29 Ocak 2010 ASYA'NIN BAHTININ MİFTAHI , MEŞVERET VE ŞÛRÂDIR Mobil İletişim Künye Abonelik Reklam Bugünkü YeniAsya!

Eski tarihli sayılar

Günün Karikatürü
Gün Gün Tarih
Dergilerimiz

M. Latif SALİHOĞLU

Ordu yapmaz, cunta yapar


A+ | A-

Org. Başbuğ'un "Ordu, cami bombalamaz, kendi uçağını düşürmez, pilotunu öldürmez..." şeklindeki sözleri doğrudur. Bu sözler, hak ve hakikatin bir yansımasıdır.

Ancak, konu bu değil. Dolayısıyla, hiddetle sarf etmiş olduğu bu sözler, ortadaki iddialara cevap teşkil etmiyor.

Asıl iddia şudur: Milletin hizmetindeki ordu değil, belki ordunun içinde yuvalanmış cuntalar yapar bu tür işleri.

Org. Başbuğ, çıkıp "Cunta da yapmaz böyle vicdansızlıkları" diyebilir mi?

Hayır.

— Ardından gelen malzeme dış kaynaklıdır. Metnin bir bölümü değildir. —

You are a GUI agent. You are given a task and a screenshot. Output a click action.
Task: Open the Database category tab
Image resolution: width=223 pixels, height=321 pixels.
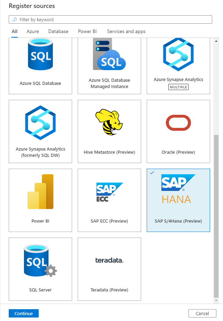click(x=58, y=31)
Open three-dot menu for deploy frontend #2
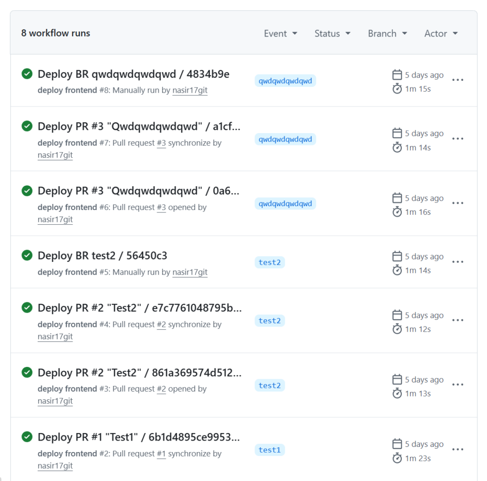The width and height of the screenshot is (487, 481). (458, 449)
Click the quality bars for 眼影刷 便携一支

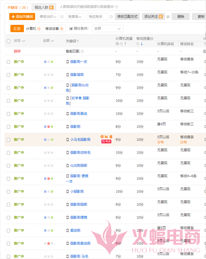[48, 179]
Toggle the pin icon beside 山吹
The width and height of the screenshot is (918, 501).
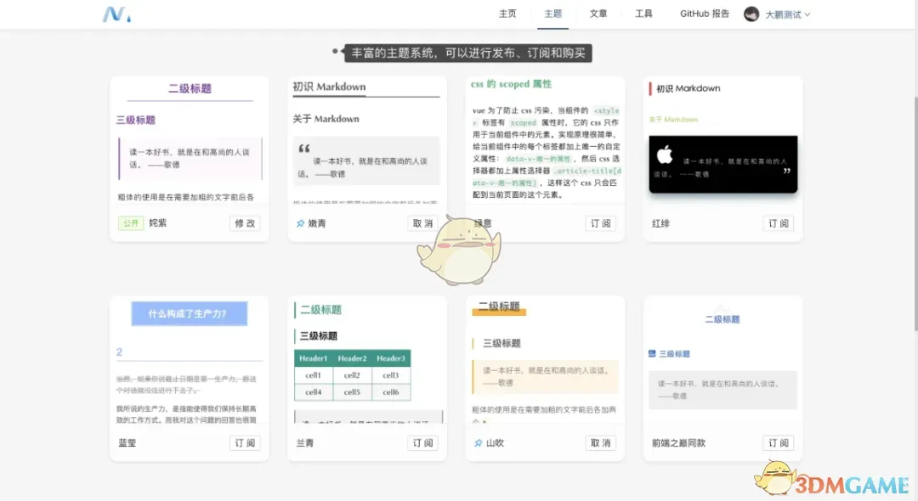[x=479, y=442]
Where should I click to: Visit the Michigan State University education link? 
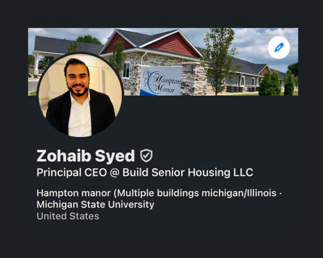(x=95, y=204)
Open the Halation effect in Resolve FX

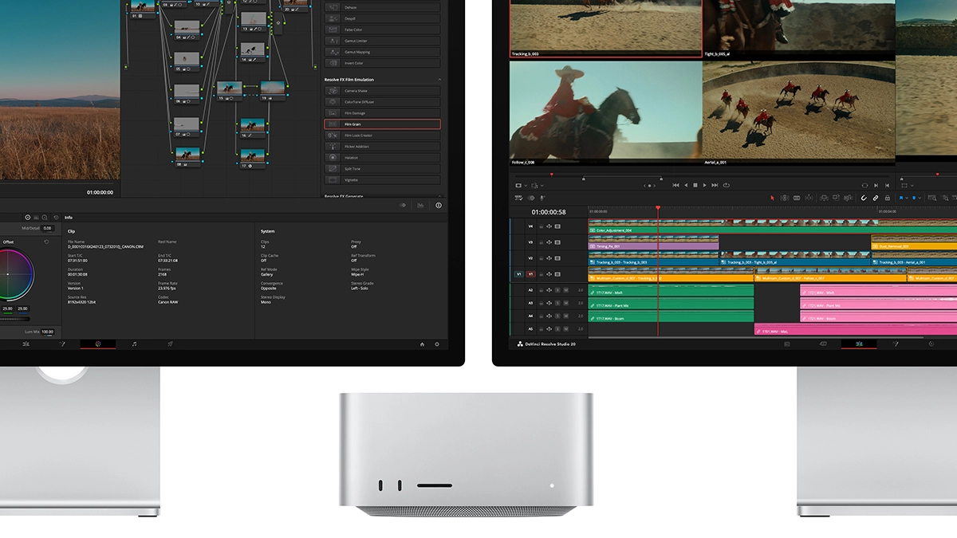[382, 158]
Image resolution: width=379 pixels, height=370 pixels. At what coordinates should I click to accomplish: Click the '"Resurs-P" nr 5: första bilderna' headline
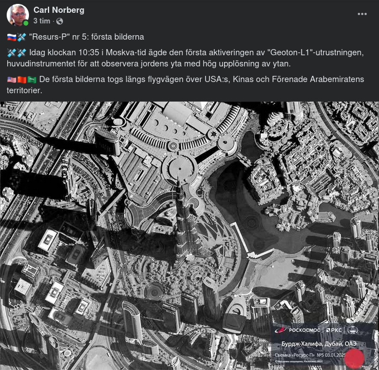pyautogui.click(x=86, y=37)
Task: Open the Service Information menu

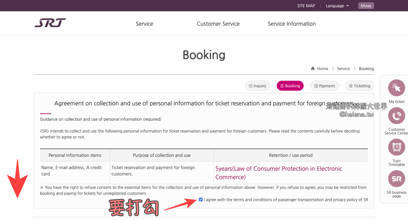Action: [292, 24]
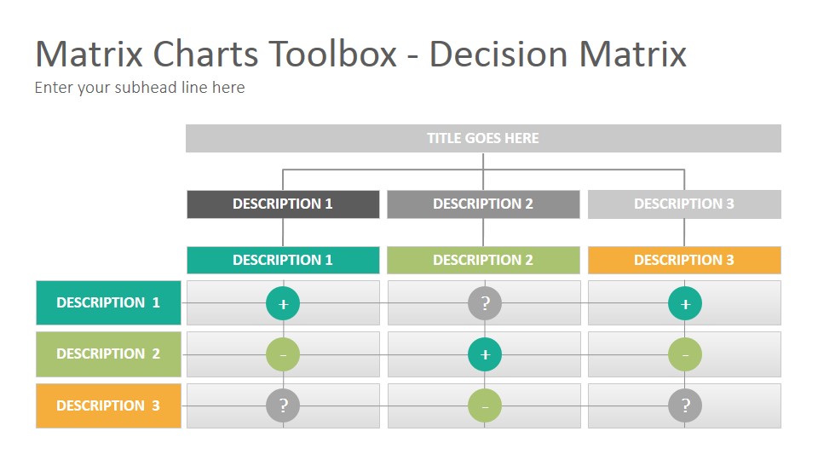Click the subhead line placeholder text
The width and height of the screenshot is (818, 460).
tap(140, 88)
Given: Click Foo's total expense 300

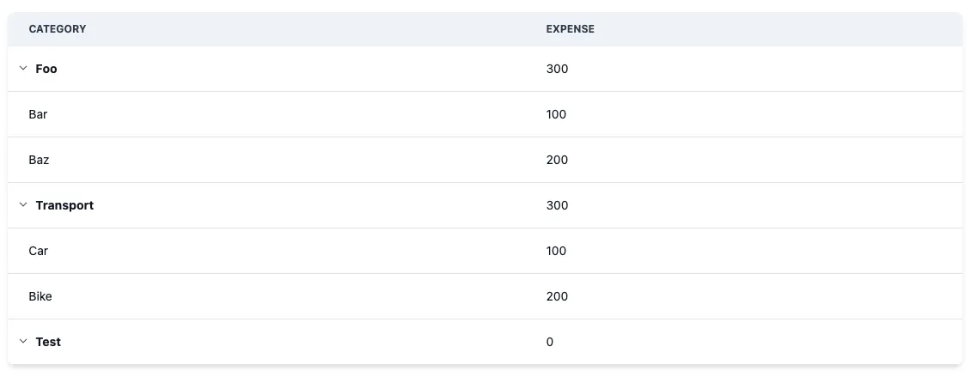Looking at the screenshot, I should point(557,69).
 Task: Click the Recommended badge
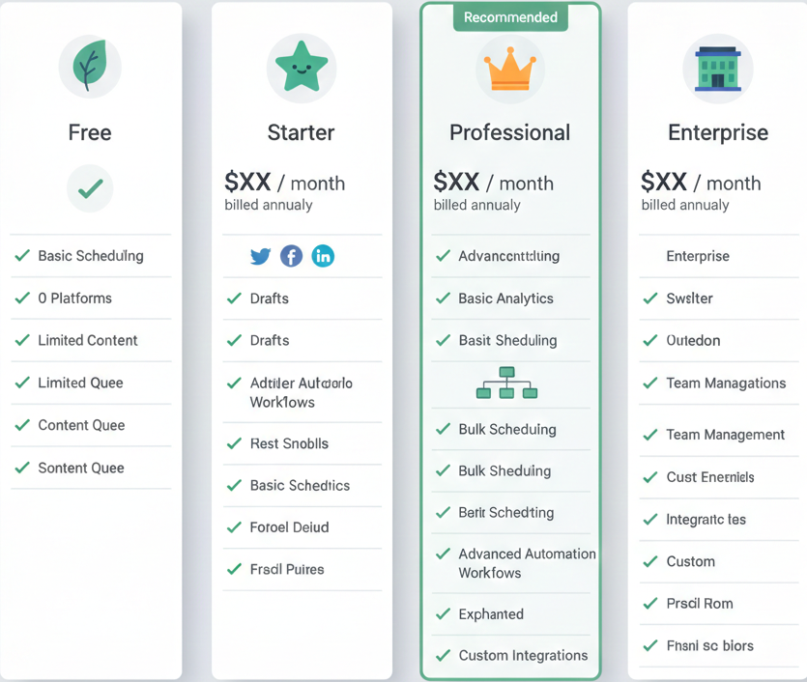point(510,17)
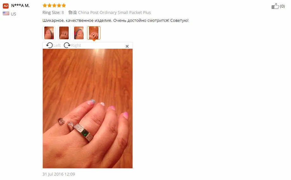
Task: Rotate the photo right with the clockwise arrow
Action: pyautogui.click(x=67, y=45)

Demez, diyemez.

Çünkü, cuntacılar her türlü mel'aneti yapar ve yapmış da.

Meselâ, 1960 Darbesini yapan "Albaylar Cuntası"nın yaptıklarına bir bakalım.

1) Gözlerini kan bürümüş bu cunta, herkesten önce başlarındaki Genelkurmay Başkanını (Org. Rüştü Erdelhun) hedef almadı mı? Emrindeki subaylar, onu hapsedip bütün rütbelerini sökmedi mi? Onu rütbesiz er derecesine düşürmediler mi? Ona her türlü hakareti yapmadılar mı? Ona Yassıada zindanında bir yıldan fazla hakaretli işkenceler çektirmediler mi? Sonunda da onu "idama mahkûm" etmediler mi?

Bu yaptıklarını lânetliyoruz.

Elbette ki, bu tür vicdansızlıkları ordunun kendisi değil, içindeki adi cuntacılar, komitacılar yapmış ve tekrar yapmayı düşünebilirler. Bunu inkâr etmek, yahut görmezden gelmek, öncelikle kendini kandırmak anlamına gelir.

2) Cuntacılar, İstiklâl Harbi kahramanlarından Ali Fuat Cebesoy ile Tahsin Yazıcı Paşaları da aynı Yassıada cehennemine sevk etmediler mi? Onları da yargılamadılar mı?

Böyle adice bir nankörlüğü cuntacılardan başka kim yapabilir?

Lânetliyoruz.

3) Cuntacı albaylar, ordudaki generallerin tamamına yakın kısmının işine son vermedi mi? 235 generali ordudan attırmadı mı? Geriye kalan sadece 15–20 kadar generali de albayların emri altına sokmadılar mı? Bunun dışında, beş binden fazla subayın (Eminsular; ) da ordu ile ilişiğini kesmediler mi?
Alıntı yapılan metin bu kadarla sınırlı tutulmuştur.